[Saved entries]
# # #

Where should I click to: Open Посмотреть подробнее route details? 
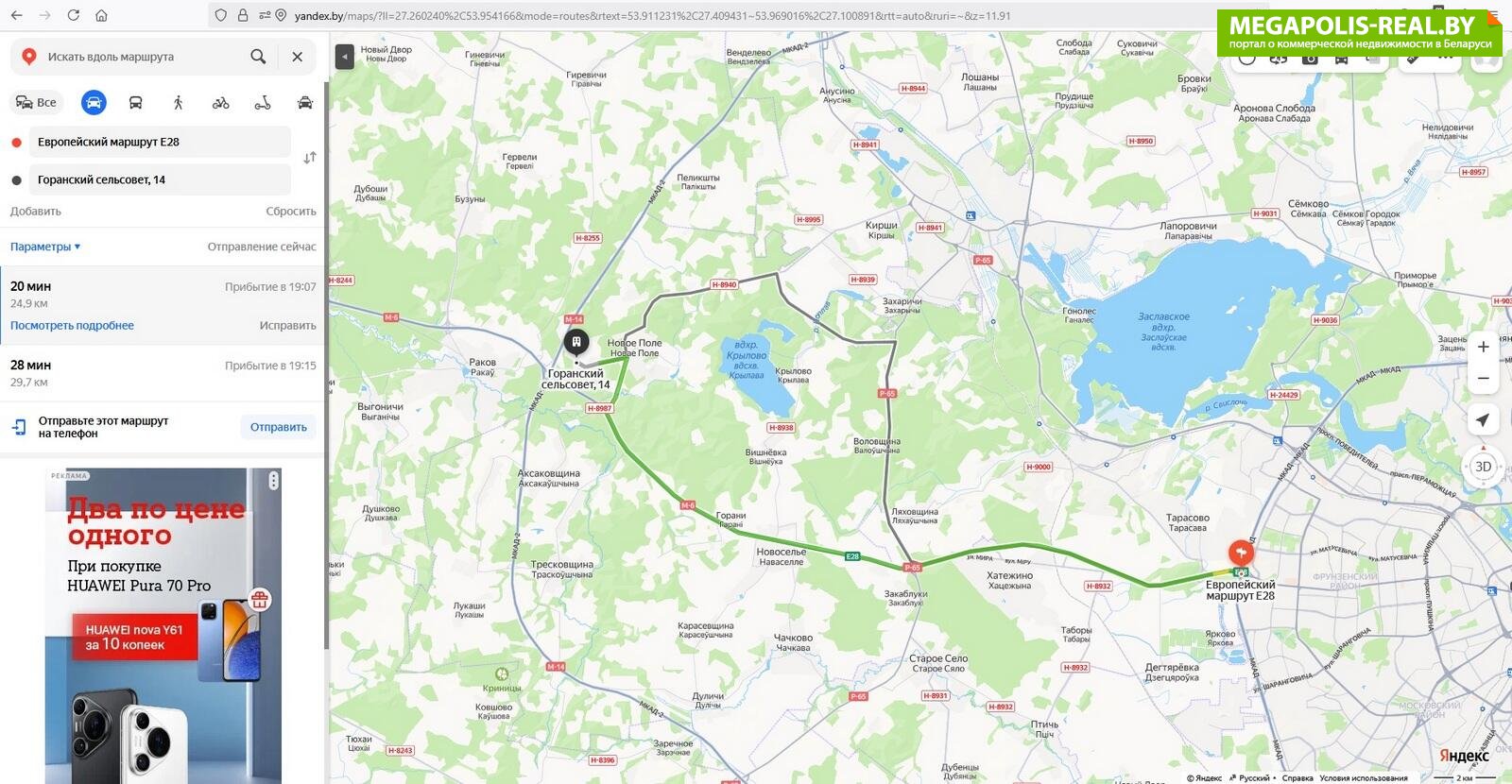pyautogui.click(x=72, y=326)
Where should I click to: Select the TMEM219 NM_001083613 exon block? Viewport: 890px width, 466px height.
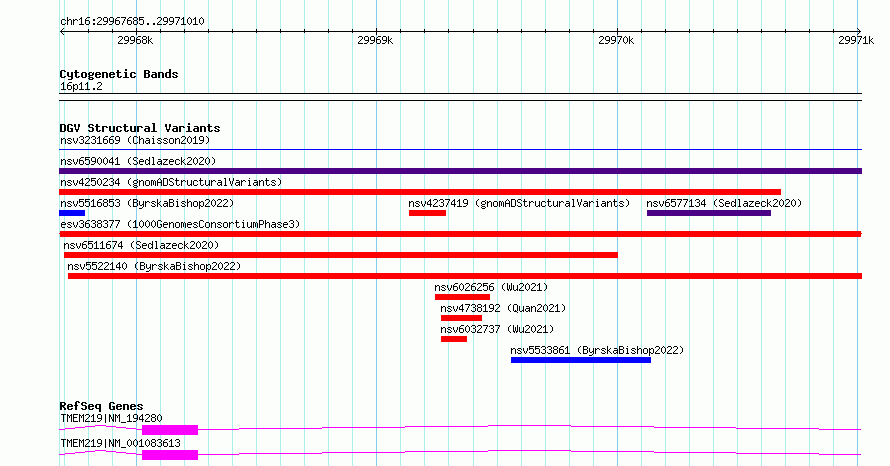click(170, 455)
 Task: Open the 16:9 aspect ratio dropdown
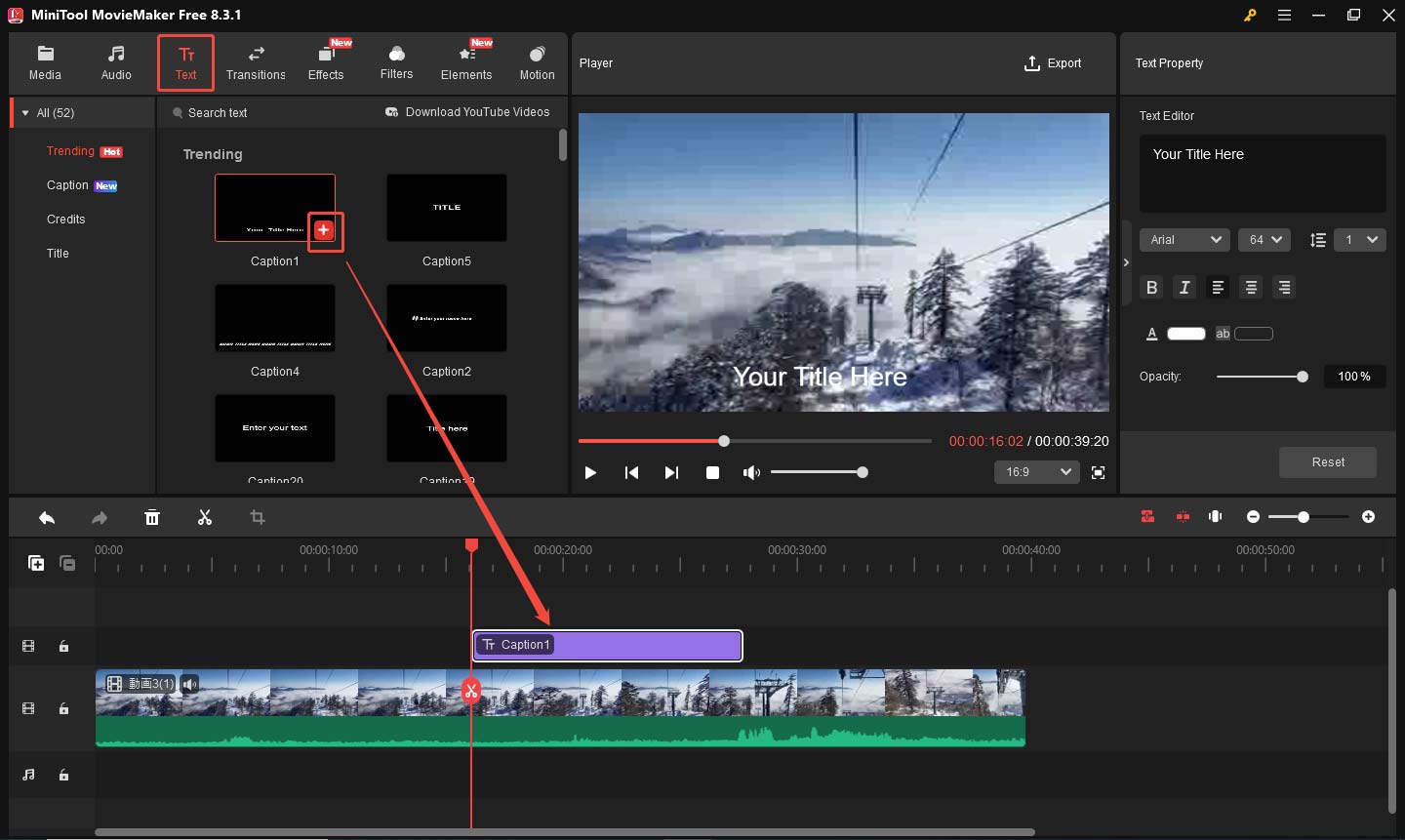pos(1036,472)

# # #

When you copy the data above, keep each line exact and omit the pictures.

Where should I click to: Open Посмотреть подробнее route details? 
pyautogui.click(x=72, y=326)
Where should I click to: Select the TMEM219 NM_001083613 exon block? Viewport: 890px width, 466px height.
click(170, 455)
 Task: Open the 16:9 aspect ratio dropdown
pos(1036,472)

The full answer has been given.